#### [Stated exercise 1]
Reproduce verbatim the portion of the Paytm passage starting at "A report on" and ending at "the coming month.".

#### [Quoted passage]
------------

Take the case of Paytm. During the largest initial public offering of 2021, payments firm Paytm (One97 Communications Ltd) raised Rs 8,235 crore from anchor investors as part of its initial public offering of Rs 18,300 crore. It was, of course, one of the largest capital market listings in India since Coal India Ltd. The anchor book was majorly led by global funds which include sovereign wealth and pension funds like Government of Singapore’s GIC, Canada Pension Plan Investment Board (CPPIB), Abu Dhabi Investment Authority (ADIA) and Pension Fund Association (a public pension located in Tokyo) among others. To be fair, Paytm had 122 anchor investors, but CPPIB alone cornered 11.4 percent of the anchor book with an allocation of Rs 937.83 crore. Government of Singapore acquired shares worth Rs 435.32 crore. In all this brouhaha, domestic mutual fund houses collectively bought in Rs 1,050 crore or nearly 12.75 percent stake in the company.
But what has transpired since November 18, when the company listed on the bourses with a discount of 9 percent, is a different story altogether. Paytm offered its share to investors in a price band of Rs 2,080-2,150 apiece and listed at Rs 1,950 per share. After one month, when the lock-in period for anchor investors was over, the share came under heavy pressure and on December 15, as 539887 shares changed hands, the share fell 13 percent (during intraday) though it recouped its losses by the end of the day and closed at Rs 1,380.05 per share.
A report on January 17 by Outlook India quotes HDFC Mutual Fund’s monthly portfolio data for end of December 2021. A look at the investor book shows that four HDFC MF funds had collectively invested Rs 150.06 crore. HDFC Mid Cap Opportunities Fund had invested Rs 65.31 crore in Paytm as part of the anchor book and have sold off their complete exposure. HDFC Balanced Advantage Fund, which had invested Rs 39.61 crore, has offloaded 91 percent stake in the firm. The other two strategies continue to hold their investment. The stock has seen excessive volume since January 5. Other mutual funds that hold the stock include nine strategies of Aditya Birla Sunlife and four strategies of Mirae Asset. There is no data available on block or large deals and one will have to wait for other mutual funds to disclose their exposure data over the coming month.

------------

#### [Stated exercise 2]
Pull out every line of the listing below that contains the string "Where", treating uppercase and lowercase as different.

------------

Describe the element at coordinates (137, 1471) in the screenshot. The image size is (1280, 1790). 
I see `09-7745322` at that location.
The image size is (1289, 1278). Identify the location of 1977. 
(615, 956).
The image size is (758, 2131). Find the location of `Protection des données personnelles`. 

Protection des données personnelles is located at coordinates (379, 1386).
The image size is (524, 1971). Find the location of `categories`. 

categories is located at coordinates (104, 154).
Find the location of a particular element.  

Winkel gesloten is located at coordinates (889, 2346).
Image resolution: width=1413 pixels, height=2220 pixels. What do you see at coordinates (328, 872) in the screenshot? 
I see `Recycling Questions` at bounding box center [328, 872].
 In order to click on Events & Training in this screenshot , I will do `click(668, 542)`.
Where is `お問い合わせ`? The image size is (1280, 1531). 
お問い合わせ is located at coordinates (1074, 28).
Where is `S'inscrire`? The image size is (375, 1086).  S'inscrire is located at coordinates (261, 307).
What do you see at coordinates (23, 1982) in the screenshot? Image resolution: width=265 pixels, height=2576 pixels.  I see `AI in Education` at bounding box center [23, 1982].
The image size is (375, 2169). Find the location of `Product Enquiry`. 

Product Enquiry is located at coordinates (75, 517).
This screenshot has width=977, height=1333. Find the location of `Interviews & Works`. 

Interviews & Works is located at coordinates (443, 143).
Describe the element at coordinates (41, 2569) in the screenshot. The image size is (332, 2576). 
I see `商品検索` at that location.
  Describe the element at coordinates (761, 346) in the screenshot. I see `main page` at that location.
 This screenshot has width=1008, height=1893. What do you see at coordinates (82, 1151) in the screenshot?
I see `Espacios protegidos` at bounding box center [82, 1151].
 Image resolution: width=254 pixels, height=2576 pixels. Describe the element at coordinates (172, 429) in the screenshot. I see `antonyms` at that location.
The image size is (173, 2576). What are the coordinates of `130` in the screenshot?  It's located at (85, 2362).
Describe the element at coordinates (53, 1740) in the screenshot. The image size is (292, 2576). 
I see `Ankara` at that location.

------------

#### [Response 1]
A report on January 17 by Outlook India quotes HDFC Mutual Fund’s monthly portfolio data for end of December 2021. A look at the investor book shows that four HDFC MF funds had collectively invested Rs 150.06 crore. HDFC Mid Cap Opportunities Fund had invested Rs 65.31 crore in Paytm as part of the anchor book and have sold off their complete exposure. HDFC Balanced Advantage Fund, which had invested Rs 39.61 crore, has offloaded 91 percent stake in the firm. The other two strategies continue to hold their investment. The stock has seen excessive volume since January 5. Other mutual funds that hold the stock include nine strategies of Aditya Birla Sunlife and four strategies of Mirae Asset. There is no data available on block or large deals and one will have to wait for other mutual funds to disclose their exposure data over the coming month.

#### [Response 2]
Where is `お問い合わせ`? The image size is (1280, 1531). 
Where is `S'inscrire`? The image size is (375, 1086).  S'inscrire is located at coordinates (261, 307).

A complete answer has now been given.